結婚届を書くとき、姓の欄が一つになる。
家族になることと、同じ姓になることは、同じ手続きの中に入っている。
多くの人にとって、それは自然に見える。観測所が記録するのは、その自然さの裏側である。
同一の姓を取らずに結婚したい
選択的夫婦別姓をめぐる論争は、愛情の問題だけではない。
同一の法的姓を取らずに結婚したいカップルが、憲法論争と職場書類の間を行き来する。
結婚を先延ばしする、法的な回避策を取る——親密性の宣言が、名前の問題で止まる。
改姓と分断
結婚改姓後、研究者・専門職の法的氏名が変わり、検索可能な実績の連続性が失われる。
論文、特許、職歴、信用情報——旧姓で築いた軌跡と、新姓の生活が、制度上つながらない。

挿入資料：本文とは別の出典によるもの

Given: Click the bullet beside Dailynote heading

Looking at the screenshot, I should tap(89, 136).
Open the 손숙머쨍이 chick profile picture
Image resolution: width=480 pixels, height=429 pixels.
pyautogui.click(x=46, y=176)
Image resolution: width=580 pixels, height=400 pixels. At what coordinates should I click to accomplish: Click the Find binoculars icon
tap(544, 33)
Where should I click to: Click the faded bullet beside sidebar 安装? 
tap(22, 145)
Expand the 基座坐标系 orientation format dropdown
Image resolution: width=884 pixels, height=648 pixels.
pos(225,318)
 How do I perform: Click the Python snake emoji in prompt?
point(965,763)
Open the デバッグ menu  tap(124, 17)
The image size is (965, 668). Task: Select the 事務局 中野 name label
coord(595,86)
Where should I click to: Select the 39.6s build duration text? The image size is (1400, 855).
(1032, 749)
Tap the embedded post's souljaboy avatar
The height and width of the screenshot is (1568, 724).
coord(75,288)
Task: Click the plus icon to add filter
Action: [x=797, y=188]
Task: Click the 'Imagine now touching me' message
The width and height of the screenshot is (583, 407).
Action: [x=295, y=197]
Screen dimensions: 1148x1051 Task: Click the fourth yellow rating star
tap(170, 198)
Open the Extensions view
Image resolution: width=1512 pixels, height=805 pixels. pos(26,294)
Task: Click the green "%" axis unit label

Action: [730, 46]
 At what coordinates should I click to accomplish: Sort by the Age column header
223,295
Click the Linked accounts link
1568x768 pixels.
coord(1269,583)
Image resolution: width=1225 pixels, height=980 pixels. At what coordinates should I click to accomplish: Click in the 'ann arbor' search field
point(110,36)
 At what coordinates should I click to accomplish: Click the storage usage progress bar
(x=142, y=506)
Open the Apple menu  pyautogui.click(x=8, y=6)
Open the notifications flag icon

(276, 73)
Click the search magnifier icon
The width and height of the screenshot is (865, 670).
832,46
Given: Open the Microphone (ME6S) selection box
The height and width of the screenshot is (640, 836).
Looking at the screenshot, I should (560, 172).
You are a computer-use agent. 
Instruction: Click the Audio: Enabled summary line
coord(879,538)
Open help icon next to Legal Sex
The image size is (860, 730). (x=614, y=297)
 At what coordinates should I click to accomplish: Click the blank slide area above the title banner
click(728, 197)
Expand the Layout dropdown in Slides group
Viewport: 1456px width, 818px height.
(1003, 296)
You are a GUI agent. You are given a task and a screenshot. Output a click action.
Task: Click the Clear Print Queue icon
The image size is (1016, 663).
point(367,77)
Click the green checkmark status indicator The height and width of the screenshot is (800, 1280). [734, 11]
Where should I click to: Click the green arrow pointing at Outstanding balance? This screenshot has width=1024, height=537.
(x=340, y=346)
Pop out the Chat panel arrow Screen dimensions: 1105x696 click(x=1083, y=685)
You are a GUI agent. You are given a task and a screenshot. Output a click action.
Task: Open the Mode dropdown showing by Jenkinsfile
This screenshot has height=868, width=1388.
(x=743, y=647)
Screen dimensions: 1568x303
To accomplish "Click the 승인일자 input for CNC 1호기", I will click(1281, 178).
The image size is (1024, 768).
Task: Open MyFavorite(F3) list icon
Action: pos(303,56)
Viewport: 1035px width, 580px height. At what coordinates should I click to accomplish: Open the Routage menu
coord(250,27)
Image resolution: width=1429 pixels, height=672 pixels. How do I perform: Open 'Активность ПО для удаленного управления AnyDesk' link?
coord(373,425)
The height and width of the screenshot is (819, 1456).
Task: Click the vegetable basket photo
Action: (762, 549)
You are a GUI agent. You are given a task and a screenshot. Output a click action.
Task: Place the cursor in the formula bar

家族になる喜びと、自分の名前の連続性の喪失が、同時に起きうる。
名前は、個人のアイデンティティであると同時に、世帯のラベルでもある。
デジタルIDのズレ
マイナンバー、銀行口座、SNS、職場アカウント——デジタル上のIDは、旧姓と新姓のあいだで不整合を起こす。
行政手続きは世帯姓一本を前提とする。旧姓を使い続けたい人は、都度説明する立場に置かれる。
デジタル化が進むほど、名前の分断は目に見えにくく、修正も困難になる。
家族という語の束ね方
「一家族一姓」は、核家族モデルと結婚制度の交点にある。
家族の統一感、子どもの姓、戸籍——これらが、なぜ一つの姓に依存しているのか。
親密性を法的に認めることと、一方の名前を変えることは、同じである必要があるのか。
家族になることと、同じ姓になることは、歴史的に結びついてきた。
その結びつきが、今も最適なのか——観測所は、答えを出さず、ズレを記録する。
名前を変えずに家族になる、という選択が、制度上どこまで可能か。問いは開いたままである。